TASK MATERIAL –
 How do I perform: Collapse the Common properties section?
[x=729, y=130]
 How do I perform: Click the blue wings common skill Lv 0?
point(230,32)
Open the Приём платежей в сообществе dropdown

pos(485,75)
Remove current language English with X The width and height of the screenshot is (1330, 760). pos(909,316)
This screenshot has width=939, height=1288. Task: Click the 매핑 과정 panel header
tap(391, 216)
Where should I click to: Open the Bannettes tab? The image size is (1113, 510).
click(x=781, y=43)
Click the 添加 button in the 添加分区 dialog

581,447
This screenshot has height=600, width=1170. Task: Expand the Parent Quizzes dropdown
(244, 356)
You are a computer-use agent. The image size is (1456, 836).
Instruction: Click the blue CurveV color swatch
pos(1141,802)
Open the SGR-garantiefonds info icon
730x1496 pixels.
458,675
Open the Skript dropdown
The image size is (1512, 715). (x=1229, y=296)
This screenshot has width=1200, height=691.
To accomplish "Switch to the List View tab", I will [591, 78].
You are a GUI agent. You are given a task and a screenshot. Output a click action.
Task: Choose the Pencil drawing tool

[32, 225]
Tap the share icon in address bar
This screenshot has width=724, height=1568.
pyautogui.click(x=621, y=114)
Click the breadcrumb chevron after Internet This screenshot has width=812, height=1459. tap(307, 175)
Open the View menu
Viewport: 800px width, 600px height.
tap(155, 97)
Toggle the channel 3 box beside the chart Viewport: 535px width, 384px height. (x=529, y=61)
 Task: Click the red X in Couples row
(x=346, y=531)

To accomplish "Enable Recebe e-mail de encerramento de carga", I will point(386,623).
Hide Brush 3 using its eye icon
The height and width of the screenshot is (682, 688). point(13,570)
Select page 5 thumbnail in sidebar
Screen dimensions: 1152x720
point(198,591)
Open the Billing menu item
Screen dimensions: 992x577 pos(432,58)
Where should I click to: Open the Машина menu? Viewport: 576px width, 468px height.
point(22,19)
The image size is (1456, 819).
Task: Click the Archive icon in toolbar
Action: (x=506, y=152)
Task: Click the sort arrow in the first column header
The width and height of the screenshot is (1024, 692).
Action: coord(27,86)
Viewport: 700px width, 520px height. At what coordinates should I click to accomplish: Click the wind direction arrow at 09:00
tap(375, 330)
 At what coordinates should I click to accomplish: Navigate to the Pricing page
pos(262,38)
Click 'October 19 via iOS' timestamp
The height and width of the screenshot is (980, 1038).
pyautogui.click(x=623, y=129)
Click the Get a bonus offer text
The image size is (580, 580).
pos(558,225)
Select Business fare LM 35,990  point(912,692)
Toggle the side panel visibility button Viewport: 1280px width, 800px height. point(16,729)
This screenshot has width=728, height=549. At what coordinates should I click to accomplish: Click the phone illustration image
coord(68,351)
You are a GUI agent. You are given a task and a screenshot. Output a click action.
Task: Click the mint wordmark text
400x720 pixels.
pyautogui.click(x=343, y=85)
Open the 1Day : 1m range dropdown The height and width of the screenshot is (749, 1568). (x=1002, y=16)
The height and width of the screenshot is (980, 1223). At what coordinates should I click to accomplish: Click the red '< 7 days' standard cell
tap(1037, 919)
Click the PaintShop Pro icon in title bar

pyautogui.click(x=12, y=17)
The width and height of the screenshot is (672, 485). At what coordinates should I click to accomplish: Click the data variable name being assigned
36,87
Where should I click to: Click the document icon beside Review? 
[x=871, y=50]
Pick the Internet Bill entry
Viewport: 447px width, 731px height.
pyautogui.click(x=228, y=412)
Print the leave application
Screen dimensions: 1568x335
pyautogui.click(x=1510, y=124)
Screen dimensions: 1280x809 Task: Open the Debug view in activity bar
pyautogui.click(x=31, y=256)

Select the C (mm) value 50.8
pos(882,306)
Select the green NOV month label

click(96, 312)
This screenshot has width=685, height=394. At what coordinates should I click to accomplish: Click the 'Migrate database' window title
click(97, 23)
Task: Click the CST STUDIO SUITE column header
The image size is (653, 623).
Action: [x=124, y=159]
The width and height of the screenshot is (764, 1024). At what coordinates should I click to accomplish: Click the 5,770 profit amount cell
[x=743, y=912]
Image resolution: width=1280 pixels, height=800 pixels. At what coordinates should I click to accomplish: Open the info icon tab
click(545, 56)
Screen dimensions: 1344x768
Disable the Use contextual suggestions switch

EXERCISE DESCRIPTION –
Within the listing, count the lines that contain the word "will", and give the count by itself.

RESPONSE –
2